Analysis of Variance

Insect sprays

The InsectSprays data in R gives the counts of insects in agricultural experimental units treated with six different insectisides. We can use this data to examine the relative effectiveness of the difference insectisides. (If the insectiside is effective, we would expect to see relatively few insects on the corresponding experimental unit.)

Exploratory analysis

Load the InsectSprays data set into our workspace.

data(InsectSprays)
?InsectSprays

We have observations on 2 different variables, one categorical and one numerical.

What are the variables in this data set? How many cases are in the sample?

As a first step in the analysis, we should consider summaries of the data.

summary(InsectSprays)
hist(InsectSprays$count)

This gives information for the number of experimental units assigned to each spray and the spread of the number of insects across all units. It does not tell us anything about how these variables might interact. We can consider this interaction using side-by-side boxplots.
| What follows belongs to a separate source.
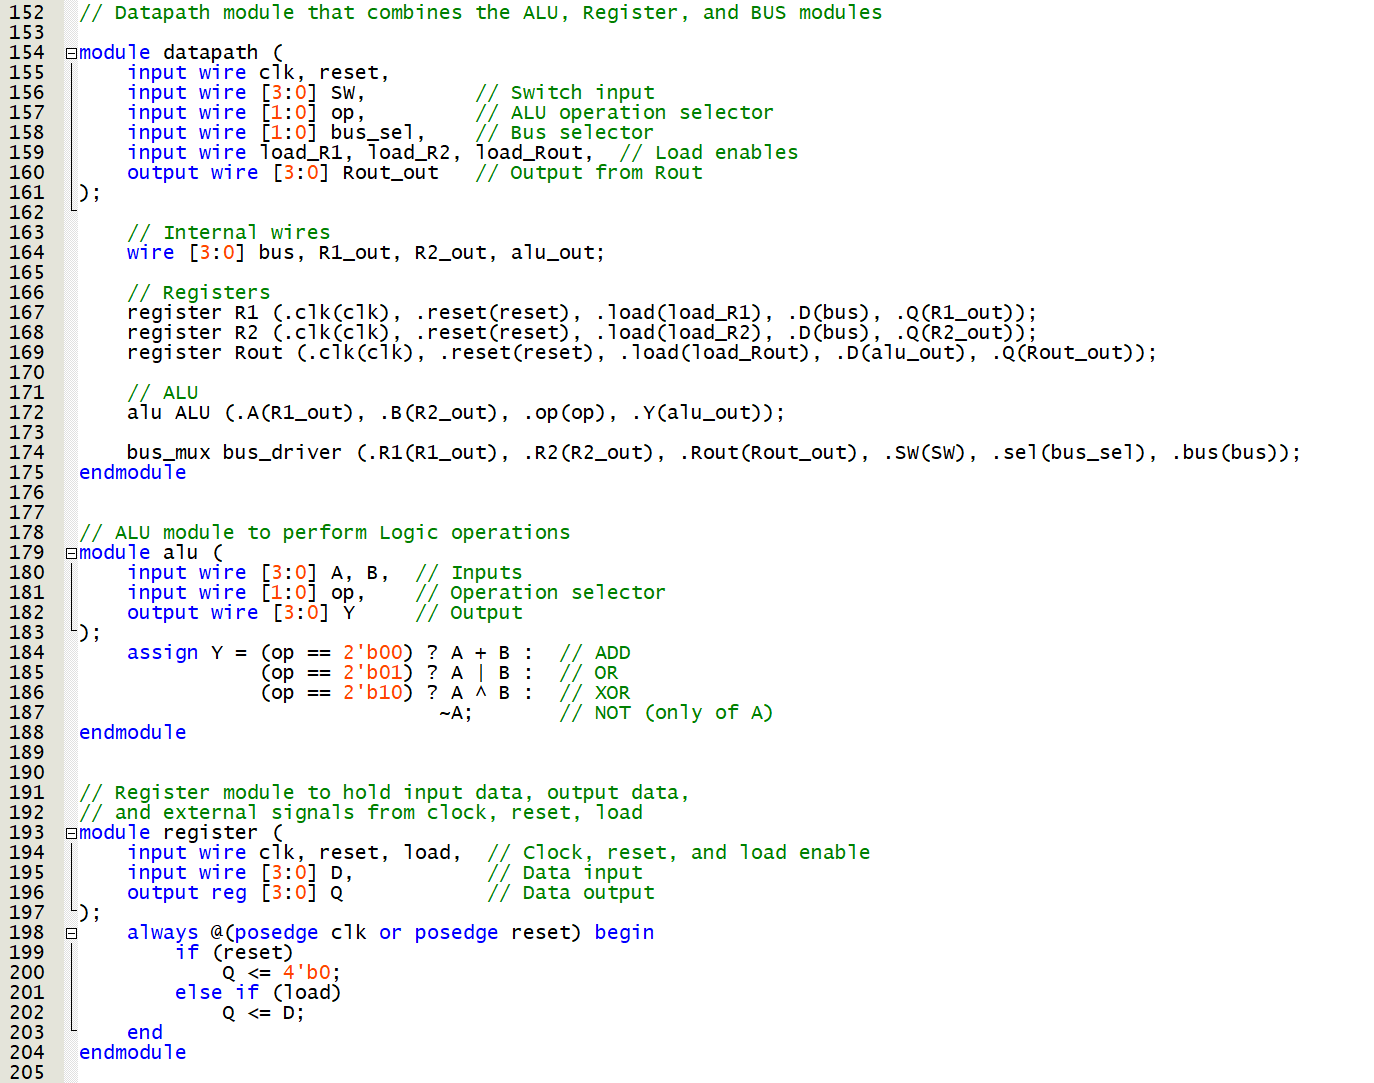Click the '// Internal wires' comment
This screenshot has width=1374, height=1083.
(228, 233)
boxplot(InsectSprays$count ~ InsectSprays$spray)

What does the plot suggest about the relationship between the count of insects and the spray used? Do you think there are differences between the sprays? If so, where do yo think the differences are?

ANOVA

To examine whether the conditions for ANOVA are satisfied, we can start by examining plots of the count for each spray group.
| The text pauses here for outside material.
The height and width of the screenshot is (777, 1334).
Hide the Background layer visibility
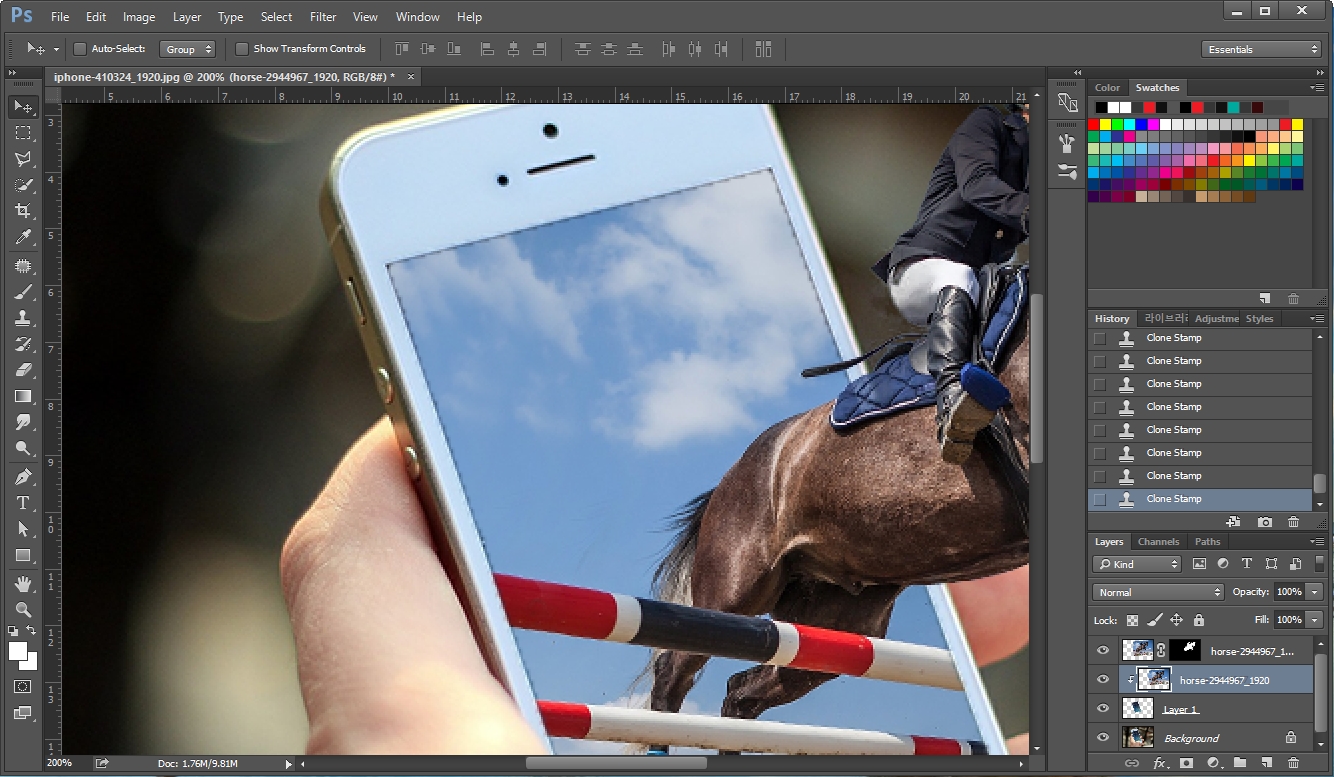click(x=1103, y=738)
hist(InsectSprays$count[InsectSprays$spray == "A"], 
     main ="Histogram of Count for Spray A", xlab="count")

Repeat for sprays B - F. Do the groups appear to be normally distributed?

We can also check for normality using the Shapiro-Wilk test. Remember that the null hypothesis for the Shapiro-Wilk test is H0: the population is normally distributed. This means that if we reject, then the data is not normally distributed. If we fail to reject, then we say that it is reasonable to assume normality.

shapiro.test(InsectSprays$count[InsectSprays$spray == "A"])

## 
##  Shapiro-Wilk normality test
## 
## data:  InsectSprays$count[InsectSprays$spray == "A"]
## W = 0.95757, p-value = 0.7487

Repeat for sprays B - F. Is it reasonable to assume normality in each case?
Find the standard deviation of count for each spray. Do you think it is reasonable to assume that the six groups have equal variances?
Write the hypotheses for the ANOVA for these data.

We will assume that the assumptions are satisfied and will run the ANOVA. We do this using the function aov and the summary function. The first, aov, calculates the ANOVA. The latter summary formats the result into what ANOVA that we are familiar with.

summary(aov(InsectSprays$count ~ InsectSprays$spray))

What can you conclude based on this ANOVA table? Test at the 5% level of significance.

Finally, we want to examine where the differences are. We will use the function pairwise.t.test to examine all possible comparisons between the groups. Because we need to control for Type I error inflation, we will correct using the Bonferonni correction.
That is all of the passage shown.